I malati sarebbero stati ignari di tutti. «Le famiglie dei pazienti non potevano accorgersi di quanto succedeva – ha detto ai microfoni di Sky il procuratore Cafiero de Raho – perché anche quando il paziente era stato intubato erroneamente risultava tutto regolare e anche quando mancava l’ossigeno tutto ufficialmente sembrava a norma. Il malato non avrebbe mai potuto sapere ciò che era avvenuto, noi solo con le intercettazioni abbiamo capito quello che avveniva e siamo andati a verificare la cartelle cliniche. Il diritto alla salute è uno dei diritti fondamentali alla persona – ha aggiunto il procuratore – si spera che vengano rispettati i valori fondamentali, invece molti si muovevano per coprire: c’è qualcosa di molto grave nel settore e anche in chi doveva controllare e non controlla, il sistema dei controlli va modificato».
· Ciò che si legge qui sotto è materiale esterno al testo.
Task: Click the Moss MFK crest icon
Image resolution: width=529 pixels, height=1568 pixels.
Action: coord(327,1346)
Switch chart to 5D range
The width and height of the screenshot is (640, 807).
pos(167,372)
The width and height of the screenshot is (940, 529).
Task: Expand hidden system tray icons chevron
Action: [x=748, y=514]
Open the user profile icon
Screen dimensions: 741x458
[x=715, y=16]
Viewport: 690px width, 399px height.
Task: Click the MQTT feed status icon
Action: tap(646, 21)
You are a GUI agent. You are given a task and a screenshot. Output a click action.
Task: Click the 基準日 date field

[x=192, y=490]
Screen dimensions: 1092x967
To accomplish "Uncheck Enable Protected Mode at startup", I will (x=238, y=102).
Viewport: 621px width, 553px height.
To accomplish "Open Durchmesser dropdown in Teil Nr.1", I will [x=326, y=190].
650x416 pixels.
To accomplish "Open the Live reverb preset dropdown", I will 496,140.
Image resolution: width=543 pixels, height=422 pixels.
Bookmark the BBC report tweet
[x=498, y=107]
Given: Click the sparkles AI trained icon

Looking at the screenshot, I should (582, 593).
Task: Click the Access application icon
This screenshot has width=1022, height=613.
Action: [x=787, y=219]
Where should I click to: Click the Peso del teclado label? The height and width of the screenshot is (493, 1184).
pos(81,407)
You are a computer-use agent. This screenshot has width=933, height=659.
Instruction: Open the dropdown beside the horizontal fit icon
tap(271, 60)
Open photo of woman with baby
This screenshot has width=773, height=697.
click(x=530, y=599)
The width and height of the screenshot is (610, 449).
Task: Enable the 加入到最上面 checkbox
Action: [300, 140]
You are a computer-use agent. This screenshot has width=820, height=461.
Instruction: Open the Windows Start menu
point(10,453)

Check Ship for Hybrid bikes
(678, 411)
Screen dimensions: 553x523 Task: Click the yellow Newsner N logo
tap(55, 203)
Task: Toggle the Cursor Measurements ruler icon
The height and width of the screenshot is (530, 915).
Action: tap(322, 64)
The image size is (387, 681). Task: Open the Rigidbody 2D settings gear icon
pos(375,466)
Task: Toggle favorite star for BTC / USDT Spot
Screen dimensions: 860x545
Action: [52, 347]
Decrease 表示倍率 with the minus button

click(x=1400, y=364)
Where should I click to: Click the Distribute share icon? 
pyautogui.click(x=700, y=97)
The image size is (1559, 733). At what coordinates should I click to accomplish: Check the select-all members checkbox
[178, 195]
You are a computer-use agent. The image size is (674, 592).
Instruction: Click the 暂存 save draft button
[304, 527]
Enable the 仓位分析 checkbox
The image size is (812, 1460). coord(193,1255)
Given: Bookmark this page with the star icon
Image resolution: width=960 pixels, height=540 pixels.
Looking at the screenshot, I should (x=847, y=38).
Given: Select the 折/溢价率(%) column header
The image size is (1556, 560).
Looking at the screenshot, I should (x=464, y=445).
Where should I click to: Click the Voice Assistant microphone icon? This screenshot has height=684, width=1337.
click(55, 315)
Stesso monito che arriva – nella stessa giornata – dal procuratore capo di Castrovillari Eugenio Facciolla che ha coordinato le indagini della guardia di finanza di Cosenza e Rossano che hanno sgominato una banda di “furbetti del cartellino” tra medici, infermieri e dipendenti dell’Asp di Rossano. La metà dei dipendenti andava regolarmente al lavoro, l’altra metà invece timbrava e poi si recava al supermercato, dal parrucchiere, a passeggiare sul lungomare o addirittura passava il badge e tornava a casa. Un «sistema collaudato» che i finanzieri hanno scoperto in pochi mesi di indagini. E che – ha precisato il procuratore Facciolla – esisteva tra il silenzio dei colleghi ligi al dovere. E, anche, tra quello dei responsabili. Cioè di chi doveva vigilare e non lo ha fatto. Lo ha sottolineato bene anche il procuratore generale di Catanzaro Raffaele Mazzotta che ha supervisionato l’attività investigativa: «Da queste indagini emerge comunque una carenza di controllo in ambiti lavorativi e non si deve aspettare l’intervento della magistratura». Non si deve aspettare che i finanzieri mettano una semplice telecamera nascosta per accorgersi che metà dei colleghi o dei propri dipendenti fa finta di lavorare. Se la mattina si timbra il cartellino e poi si va dal parrucchiere è un comportamento visibile a tutti. A chi deve controllare, a chi deve lavorarci insieme. Tutto a scapito dei cittadini, dei pazienti e dei familiari degli ammalati che aspettano – magari per ore – che arrivi l’infermiere pediatrico per vaccinare il proprio bambino.